What is being asked
Show every line in the material below in which the string "Select" appears.
───── Records shown ─────
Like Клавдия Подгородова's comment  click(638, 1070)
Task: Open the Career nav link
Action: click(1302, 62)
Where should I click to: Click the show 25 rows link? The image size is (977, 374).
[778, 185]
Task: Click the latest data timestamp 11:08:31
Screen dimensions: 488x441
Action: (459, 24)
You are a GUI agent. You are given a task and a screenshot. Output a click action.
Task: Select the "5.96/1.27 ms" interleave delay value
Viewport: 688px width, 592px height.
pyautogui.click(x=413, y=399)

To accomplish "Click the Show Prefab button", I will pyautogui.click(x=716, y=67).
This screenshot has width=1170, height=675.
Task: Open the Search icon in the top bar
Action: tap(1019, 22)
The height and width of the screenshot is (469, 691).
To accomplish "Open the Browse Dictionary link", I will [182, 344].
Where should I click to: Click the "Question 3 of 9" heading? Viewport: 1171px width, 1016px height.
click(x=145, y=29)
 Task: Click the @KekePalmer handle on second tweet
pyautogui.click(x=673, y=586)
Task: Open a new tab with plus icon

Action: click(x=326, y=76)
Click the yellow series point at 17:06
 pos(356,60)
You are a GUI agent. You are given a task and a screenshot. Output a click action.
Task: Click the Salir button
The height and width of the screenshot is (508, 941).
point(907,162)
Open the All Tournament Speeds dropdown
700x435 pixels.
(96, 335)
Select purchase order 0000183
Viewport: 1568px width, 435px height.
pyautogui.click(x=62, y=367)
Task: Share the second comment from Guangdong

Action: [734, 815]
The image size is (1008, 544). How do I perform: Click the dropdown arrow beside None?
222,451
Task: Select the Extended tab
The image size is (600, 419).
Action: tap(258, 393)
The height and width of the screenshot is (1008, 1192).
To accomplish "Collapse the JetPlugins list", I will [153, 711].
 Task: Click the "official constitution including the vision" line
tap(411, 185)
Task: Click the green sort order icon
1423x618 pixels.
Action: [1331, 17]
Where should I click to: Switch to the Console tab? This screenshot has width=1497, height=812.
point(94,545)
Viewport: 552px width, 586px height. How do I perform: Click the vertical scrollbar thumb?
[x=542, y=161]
─────
Task output
Task: Select the "5.96/1.27 ms" interleave delay value
Select purchase order 0000183
Task: Select the Extended tab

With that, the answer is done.